My life was full of despair and remorse. The only thing I had to look forward to was the quest for the land that would become the famous Roman Empire. During my life, I was but a pawn of the gods in the effort to secure this destiny. Occasionally there were happy times but mostly I had been filled with suffering, the victim of circumstance after circumstance, and my family was also made to suffer. I am Aeneas, a great Trojan warrior and king, and unable to deter the unhappiness that Fate had brought upon me.
After the great war we fought against the Greeks, over a woman, I was forced to leave. In my dreams and by my mother's will, my family had to leave Troy in order for the Trojans and their gods to live. Against my will I left the battle and collected my family, including my father who needed added encouragement from the gods above on Olympus, and we departed that land we had always called home. In that process, I lost my loving wife, Cruesa, to those murdering Greeks. I tried to retrieve her but her wish as well was for me to continue on my journey with our son, Ascanius, to ensure the population of the Trojan people in a distant land.
With my son, my father, and the rest of the survivors willing to follow me to a new land, I went over the mountains and set sail for Italy. The first place we visited was the great island of Sicily, with its "famous king of Trojan blood, Acestes", where we were welcomed and invited to stay on to make this place our home (Virgil I:169-170). It was during this visit that I lost my father, Anchises.
We politely declined this offer and again set sail. Little did we know Juno, having known of the future Rome destroying her favorite city of Carthage, set up a storm to try to avert our passage to what would become our new homeland and was temporarily successful. I did end up in Carthage and, oh, the beauty of the Queen. Dido, a woman to be admired, had lost the love of her life by her brother's hand and was able to go on and begin the framework of a very successful city. She had, however, sworn never to love again but was guided by the goddesses, Juno and Venus (my mother) to give her heart to me. I returned her love fully, but reminded by the god Mercury that my destiny awaited in another land, was forced against my will to leave Dido's side which caused her death.
Towards my destiny I then moved, and after a dream visited by my father, I landed on Italian soil and consulted The Sibyl to take me to the world of the shades. There I saw many of my comrades and Dido, who was still so angry she would not speak to me, and finally what my father intended: the Great Romans that were to come of my ancestry. As the settlement of Italy begins, a war breaks out and I was visited by my mother who is bearing gifts of armor to keep me safe from harm. Her husband, Vulcan, hand crafted the armor and the shield on which I finally was able to see why all the anguish I had endured was necessary. There on the shield was the entire story of the Rome to come and my descendants that would ensure its existence and maintain its power for generations.

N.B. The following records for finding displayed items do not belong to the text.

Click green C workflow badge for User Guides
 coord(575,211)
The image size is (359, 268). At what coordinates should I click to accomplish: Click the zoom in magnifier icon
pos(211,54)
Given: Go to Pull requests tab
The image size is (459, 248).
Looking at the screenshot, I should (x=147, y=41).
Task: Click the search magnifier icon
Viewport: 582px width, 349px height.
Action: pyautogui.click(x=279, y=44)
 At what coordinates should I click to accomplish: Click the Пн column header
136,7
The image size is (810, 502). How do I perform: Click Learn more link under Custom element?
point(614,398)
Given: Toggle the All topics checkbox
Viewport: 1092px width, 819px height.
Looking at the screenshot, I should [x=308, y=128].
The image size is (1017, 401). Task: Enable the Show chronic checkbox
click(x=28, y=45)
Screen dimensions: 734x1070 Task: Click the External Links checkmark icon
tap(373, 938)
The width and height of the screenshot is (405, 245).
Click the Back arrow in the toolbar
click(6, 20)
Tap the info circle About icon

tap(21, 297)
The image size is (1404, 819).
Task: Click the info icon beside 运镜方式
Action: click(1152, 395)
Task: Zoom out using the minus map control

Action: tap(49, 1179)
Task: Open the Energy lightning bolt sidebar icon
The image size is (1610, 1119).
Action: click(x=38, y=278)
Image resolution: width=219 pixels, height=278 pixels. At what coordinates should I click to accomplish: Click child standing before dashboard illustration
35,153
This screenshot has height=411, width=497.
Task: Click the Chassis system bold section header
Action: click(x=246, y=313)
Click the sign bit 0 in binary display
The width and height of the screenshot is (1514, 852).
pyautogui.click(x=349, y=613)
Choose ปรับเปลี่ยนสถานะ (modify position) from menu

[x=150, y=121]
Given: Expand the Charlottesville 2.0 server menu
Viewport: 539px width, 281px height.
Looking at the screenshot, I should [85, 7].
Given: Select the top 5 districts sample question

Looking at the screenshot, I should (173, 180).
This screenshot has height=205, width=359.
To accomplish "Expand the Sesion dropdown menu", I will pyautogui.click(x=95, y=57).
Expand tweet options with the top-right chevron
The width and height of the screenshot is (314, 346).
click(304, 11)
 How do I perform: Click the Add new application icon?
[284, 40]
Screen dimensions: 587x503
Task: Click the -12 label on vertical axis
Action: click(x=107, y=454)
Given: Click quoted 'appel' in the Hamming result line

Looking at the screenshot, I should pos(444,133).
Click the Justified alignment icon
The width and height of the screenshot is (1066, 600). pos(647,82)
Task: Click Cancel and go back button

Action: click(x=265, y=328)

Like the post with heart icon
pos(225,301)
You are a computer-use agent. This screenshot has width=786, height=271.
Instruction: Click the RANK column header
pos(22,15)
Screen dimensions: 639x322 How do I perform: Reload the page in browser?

I married Lavinia, after having to battle and defeat Turnus which was not an easy task with Juno on his side. I lived with war and trouble and died before my time, as Dido bid me as her death wish after I left her, but it was all for the greater good. Our Trojan ways were eventually incorporated into the Latin culture also granted to Dido by the gods, but that was just one more sacrifice to be made. Although not mortally by his side, I was able to see my son and his descendants go on to found the city of Rome and the great Roman Empire. I was immortalized and able to see the happenings as foretold to me by my father and on the shield carefully crafted by Vulcan and I was, probably for the first time, able to be happy with Fate.
Bibliography
Virgil, The Aeneid. The Norton Anthology of World Masterpieces. Vol. 1. 6th ed. Ed. Maynard Mack, Bernard M.W. Knox, John C. McGallaird, P.M. Pasinetti, Howard E. Hugo, Patricia Meyer Spacks, Rene Wellek, Kenneth Douglas, and Sarah Lawall. New York: W.W. Norton, 1992. 841-917. Bloom, Harold, ed. Virgil: Modern Critical Views. New York: Chelsea House Publishers. 1986.